### Exercise requirements
**A)** Using the abstract on the Colville River Delta below, decide whether each statement agrees with it, answering yes or no and quoting the deciding words: (i) The sediment cores were collected in August 2010. (ii) Long-chain fatty acids showed a wider isotopic range than short-chain fatty acids. (iii) Simpson's Lagoon has intense bioturbation.
**B)** According to the Colville River Delta abstract below, what share of the total belowground global carbon pool does Arctic permafrost represent?

== Text

Historical Reconstruction of Organic Carbon Inputs to Sediments in the Colville River Delta, Alaska: The Application of Biomarker Proxies

Monday, 15 December 2014
Xiaowen Zhang, University of Florida, Ft Walton Beach, FL, United States, Thomas S Bianchi, University of Florida, Gainesville, FL, United States and Mead A Allison, The Water Institute of the Gulf, Batn Rouge, LA, United States
Arctic permafrost represents about 50% of the total belowground global carbon pool, and thus the fate of this pool, as it thaws in the wake of global warming, warrants close attention. Large-river delta-front estuaries (LDEs) have been shown to be important recorders of natural and human-induced changes in watersheds, as they are critical zones for the exchange of organic carbon between the continents and the ocean. The Colville River is the largest North American Arctic River with a continuous permafrost watershed. Simpson’s Lagoon, an eastward distal component of the Colville River Delta is an excellent location for historical reconstruction work since it is an area well protected from intense ice grounding and has minimal bioturbation. Sediment cores were collected from the mouth of the river and the lagoon in August of 2010, and analyzed for bulk organic carbon and nitrogen proxies, biomarkers (including lignin phenols, fatty acids), and compound-specific 13C isotope analysis (CSIA) of fatty acids. Downcore sediment data from CSIA of short-chain fatty acids (C14-C18) to the delta over the past ca. 50 years were found to be more depleted and had a wider isotopic range (-17.0~-33.2‰) than long-chain fatty acids (C22-C30, -30.3~-36.8‰). This possibly reflects alterations of inputs of freshwater flow to the delta which could have resulted in isotopic changes that caused corresponding changes in marine versus freshwater phytoplankton inputs. Downcore short-chain saturated and monounsaturated fatty acid profiles reflected differences in the abundance of bacteria and post-depositional decay of algal inputs across different regions of the delta. Ongoing analyses will also focus on compound-specific radiocarbon analyses (CSRA) of fatty acids and lignin phenols to better understand the changes of organic inputs from terrestrially-derived organic-rich horizons in surface soils vs. old deep permafrost-derived organic horizons.

====
== Supplied information

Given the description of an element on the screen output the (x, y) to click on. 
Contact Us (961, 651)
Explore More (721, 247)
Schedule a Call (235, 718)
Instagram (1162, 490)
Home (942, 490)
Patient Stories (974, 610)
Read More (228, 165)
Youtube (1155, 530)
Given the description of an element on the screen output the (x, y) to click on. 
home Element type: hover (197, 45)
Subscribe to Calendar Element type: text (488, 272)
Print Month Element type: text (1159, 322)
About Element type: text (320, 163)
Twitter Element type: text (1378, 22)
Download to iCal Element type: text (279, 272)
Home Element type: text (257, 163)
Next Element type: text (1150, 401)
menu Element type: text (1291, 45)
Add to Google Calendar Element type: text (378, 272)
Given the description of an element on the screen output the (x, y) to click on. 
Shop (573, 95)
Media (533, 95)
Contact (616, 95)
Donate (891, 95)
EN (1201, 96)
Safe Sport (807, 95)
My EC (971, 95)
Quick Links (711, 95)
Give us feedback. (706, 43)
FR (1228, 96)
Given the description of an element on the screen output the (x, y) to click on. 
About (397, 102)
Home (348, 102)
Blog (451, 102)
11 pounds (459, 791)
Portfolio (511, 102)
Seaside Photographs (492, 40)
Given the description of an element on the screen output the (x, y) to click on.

====

### Results of the tasks
**A)**
(i) Yes: "Sediment cores were collected from the mouth of the river and the lagoon in August of 2010"
(ii) No: "had a wider isotopic range (-17.0~-33.2‰) than long-chain fatty acids (C22-C30, -30.3~-36.8‰)"
(iii) No: "has minimal bioturbation"

**B)** About 50%.